В конце концов русский и французский методы оба имеют свои качества,— противоположные,— и лучше всего если сохранятся самостоятельно и в целости, без взаимных подражаний, без впадений в «чужой тон». Они оба нужны. A voi d'oiseau видна судьба страны,— такая вещь, которой никакой рентгеновский луч не покажет, никакое «внутреннее освещение лица» не объяснит. Превосходная чеканка, как у Мопассана, есть хотя искусственная работа, но превосходная работа. Увы, и без «французских цветов» не обойдешься, хотя они и не пахнут: доказательство в том, что их делают. Значит, они нужны, нужны человеку, нужны в жизни. Мы, Русские, до того привыкли к «натуре», что ничего не ценим вне ее, но цивилизация есть не натура, а работа человеческого духа над натурою. Во многих отношениях цивилизация есть даже удаление от натуры, преодоление натуры.

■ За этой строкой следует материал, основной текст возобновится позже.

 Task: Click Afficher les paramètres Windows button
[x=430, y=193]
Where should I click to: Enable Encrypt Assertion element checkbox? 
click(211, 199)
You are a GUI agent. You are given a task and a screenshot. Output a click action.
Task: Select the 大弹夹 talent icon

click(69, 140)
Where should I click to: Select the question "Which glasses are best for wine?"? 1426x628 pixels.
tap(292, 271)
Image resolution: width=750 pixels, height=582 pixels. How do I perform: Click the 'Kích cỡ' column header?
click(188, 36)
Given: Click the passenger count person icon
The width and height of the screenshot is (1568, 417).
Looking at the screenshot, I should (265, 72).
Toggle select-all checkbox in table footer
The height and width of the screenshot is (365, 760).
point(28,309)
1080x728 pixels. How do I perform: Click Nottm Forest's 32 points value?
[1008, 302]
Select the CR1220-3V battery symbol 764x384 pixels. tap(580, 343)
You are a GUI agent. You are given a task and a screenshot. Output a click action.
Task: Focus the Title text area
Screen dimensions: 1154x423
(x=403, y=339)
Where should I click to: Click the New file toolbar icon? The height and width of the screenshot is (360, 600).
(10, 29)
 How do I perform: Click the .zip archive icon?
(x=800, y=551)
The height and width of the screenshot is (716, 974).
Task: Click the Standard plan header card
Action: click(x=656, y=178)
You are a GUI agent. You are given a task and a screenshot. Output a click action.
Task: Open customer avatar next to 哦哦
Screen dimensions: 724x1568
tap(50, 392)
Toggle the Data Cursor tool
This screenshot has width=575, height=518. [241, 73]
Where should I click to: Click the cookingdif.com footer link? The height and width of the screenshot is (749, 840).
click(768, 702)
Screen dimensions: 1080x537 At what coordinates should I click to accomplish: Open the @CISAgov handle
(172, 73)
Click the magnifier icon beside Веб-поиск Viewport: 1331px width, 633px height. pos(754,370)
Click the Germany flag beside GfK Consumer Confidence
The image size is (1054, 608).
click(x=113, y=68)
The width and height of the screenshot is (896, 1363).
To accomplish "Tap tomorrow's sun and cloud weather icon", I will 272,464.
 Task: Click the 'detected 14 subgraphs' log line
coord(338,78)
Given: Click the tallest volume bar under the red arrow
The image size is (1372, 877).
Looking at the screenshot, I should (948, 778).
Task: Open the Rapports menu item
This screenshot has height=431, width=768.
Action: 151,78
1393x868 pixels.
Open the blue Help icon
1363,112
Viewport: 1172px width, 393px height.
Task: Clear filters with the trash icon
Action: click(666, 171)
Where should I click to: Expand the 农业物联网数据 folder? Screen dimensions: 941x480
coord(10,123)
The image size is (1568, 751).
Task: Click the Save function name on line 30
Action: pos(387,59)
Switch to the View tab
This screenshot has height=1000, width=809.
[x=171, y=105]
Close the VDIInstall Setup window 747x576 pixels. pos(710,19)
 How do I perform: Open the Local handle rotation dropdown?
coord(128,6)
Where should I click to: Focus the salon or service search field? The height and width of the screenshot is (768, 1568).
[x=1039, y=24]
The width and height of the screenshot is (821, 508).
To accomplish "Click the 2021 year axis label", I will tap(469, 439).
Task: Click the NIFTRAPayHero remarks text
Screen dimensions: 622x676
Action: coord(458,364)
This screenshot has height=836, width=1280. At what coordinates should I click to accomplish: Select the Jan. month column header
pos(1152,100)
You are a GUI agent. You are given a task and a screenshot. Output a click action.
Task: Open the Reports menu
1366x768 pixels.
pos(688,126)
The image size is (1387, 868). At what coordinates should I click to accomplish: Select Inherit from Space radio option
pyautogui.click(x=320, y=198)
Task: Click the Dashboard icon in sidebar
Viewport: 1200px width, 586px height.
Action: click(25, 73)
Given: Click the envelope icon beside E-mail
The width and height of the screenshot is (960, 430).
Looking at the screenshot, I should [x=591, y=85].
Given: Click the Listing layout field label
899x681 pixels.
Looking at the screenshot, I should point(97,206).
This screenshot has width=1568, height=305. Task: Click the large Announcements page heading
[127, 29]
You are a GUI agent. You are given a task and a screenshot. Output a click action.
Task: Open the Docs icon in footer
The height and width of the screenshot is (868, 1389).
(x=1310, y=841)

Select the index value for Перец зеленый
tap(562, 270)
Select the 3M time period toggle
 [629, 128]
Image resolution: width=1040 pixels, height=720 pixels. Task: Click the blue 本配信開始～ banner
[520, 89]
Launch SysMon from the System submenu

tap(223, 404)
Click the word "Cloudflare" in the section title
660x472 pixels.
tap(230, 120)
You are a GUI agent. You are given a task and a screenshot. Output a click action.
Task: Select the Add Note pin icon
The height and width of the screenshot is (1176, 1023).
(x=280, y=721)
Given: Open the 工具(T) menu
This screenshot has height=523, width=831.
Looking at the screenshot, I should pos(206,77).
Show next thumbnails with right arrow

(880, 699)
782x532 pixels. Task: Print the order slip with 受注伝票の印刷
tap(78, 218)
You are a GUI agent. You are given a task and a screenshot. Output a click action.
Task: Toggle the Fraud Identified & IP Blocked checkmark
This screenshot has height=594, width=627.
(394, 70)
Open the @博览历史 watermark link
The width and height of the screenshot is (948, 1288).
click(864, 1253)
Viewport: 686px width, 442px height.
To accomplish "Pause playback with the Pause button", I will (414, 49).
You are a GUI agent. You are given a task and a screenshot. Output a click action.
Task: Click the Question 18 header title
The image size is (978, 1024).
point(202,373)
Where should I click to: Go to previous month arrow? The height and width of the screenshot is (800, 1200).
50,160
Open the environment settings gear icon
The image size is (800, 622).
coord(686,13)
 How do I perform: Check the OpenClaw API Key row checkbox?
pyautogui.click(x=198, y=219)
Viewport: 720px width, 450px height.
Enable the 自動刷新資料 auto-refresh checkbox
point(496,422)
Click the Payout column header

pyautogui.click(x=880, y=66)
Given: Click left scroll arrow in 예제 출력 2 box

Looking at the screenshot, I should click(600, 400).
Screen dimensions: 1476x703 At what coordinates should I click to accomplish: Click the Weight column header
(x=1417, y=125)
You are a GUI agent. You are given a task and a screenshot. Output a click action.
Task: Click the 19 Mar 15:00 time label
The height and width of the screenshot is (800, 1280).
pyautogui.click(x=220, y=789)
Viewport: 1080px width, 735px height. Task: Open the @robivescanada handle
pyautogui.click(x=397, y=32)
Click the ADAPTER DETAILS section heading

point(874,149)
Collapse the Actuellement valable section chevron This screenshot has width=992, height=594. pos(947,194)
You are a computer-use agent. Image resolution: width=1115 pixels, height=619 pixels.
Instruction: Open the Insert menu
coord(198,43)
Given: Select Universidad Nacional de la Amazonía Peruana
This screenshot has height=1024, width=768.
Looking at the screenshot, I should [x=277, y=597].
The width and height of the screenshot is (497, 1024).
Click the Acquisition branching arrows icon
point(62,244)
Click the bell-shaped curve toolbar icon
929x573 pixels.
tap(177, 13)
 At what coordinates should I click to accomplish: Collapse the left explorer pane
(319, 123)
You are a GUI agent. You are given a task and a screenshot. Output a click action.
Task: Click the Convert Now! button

Но вообще есть везде токи и противотоки, везде — борьба, везде — разные планы. Русская и французская литературы должны быть дружны, но не должны одна другой повторять. У нас — свой алтарь, там — свой. Пушкинского сердца

никогда не родит французская словесность; и наша никогда не родит esprit Вольтера, Дидро, Токвиля. И не нужно. Будем каждый богаты своим богатством, без завидования и недоброжелательства, изучая друг друга, изучая всех, но «подражая» только себе и своему.